Duke University School of Medicine researchers will launch a new national Center of Excellence for Multiscale Immune Systems Modeling (MISM), funded by a U54 grant from the National Institutes of Health.
The center, led by Cliburn Chan, PhD, professor of biostatistics and bioinformatics, and R. Keith Reeves, PhD, professor in surgery, will bring together experts from multiple scientific areas across 14 academic departments at Duke to improve understanding of infectious and immune-related diseases.

The team will develop advanced computer models to help understand how these diseases develop and spread, discover new ways to treat them, and make better public health decisions that consider differences between individuals and communities.
Through three major research projects, the investigators will work together to create new models to connect what’s happening at the smallest biological levels (molecular, cellular) to what’s happening in tissues, organs, the whole body, or across populations.
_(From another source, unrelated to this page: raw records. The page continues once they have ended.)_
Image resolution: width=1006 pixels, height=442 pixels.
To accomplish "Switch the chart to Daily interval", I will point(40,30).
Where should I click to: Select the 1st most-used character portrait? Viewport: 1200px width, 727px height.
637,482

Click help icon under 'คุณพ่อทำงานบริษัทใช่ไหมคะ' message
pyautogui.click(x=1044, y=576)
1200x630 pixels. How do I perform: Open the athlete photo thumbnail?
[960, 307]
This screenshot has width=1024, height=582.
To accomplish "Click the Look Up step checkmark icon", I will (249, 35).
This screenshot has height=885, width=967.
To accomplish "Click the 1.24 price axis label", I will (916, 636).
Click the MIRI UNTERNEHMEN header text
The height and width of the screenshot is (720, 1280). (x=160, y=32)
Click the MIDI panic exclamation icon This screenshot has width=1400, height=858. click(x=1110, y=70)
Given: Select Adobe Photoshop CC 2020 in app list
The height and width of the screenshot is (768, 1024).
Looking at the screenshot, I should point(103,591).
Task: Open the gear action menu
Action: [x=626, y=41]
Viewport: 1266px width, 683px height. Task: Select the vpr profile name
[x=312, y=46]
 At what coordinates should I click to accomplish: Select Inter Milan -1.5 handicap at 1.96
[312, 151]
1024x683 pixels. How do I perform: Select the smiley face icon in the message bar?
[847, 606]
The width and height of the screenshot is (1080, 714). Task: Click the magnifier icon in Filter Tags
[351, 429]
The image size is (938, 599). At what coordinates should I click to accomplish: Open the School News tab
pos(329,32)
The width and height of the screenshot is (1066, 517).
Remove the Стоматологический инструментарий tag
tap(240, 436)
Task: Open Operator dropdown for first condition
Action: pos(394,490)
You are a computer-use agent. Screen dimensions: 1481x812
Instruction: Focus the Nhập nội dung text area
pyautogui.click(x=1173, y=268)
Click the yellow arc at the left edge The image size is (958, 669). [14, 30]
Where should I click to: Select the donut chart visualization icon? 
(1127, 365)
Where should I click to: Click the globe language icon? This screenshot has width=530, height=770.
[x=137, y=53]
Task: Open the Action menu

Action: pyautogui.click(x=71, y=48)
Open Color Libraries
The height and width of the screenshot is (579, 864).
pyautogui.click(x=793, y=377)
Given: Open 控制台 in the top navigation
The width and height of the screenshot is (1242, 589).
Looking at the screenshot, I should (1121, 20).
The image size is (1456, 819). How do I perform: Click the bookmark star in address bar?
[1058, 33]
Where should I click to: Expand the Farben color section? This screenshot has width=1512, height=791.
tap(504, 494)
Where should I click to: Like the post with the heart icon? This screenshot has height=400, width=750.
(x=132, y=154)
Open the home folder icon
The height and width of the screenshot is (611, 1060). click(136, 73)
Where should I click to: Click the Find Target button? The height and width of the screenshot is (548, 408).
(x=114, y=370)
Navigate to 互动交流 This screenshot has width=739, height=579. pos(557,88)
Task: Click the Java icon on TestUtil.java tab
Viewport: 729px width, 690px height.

In addition, the center will serve as a national hub for modeling of infectious and immune-related diseases by developing collaborative research projects, computational infrastructure, and training programs that serve the broader research community. These developments will be carried out by administrative, community development and education, and model and data sharing cores.
Through all of this, the effort aims to build the tools, systems, and communities needed to accelerate research in this important area.
“Serving as both a research hub and a national coordinating body, the center will integrate multiple scientific disciplines to advance multiscale modeling in infectious and immune-mediated disease,” Chan said. “Through our research and collaboration with the broader modeling community, we expect to create new computational frameworks that will help us understand immune-mediated disease across multiple biological scales.”
Reeves added, “This new center will not only generate national resources for research into major infectious and immune diseases but will also create infrastructure to rapidly pivot to new emerging diseases of concern when they arise. Even more importantly, education and training of young investigators is at the forefront of the MISM mission to support the next generation of researchers in this rapidly growing space.”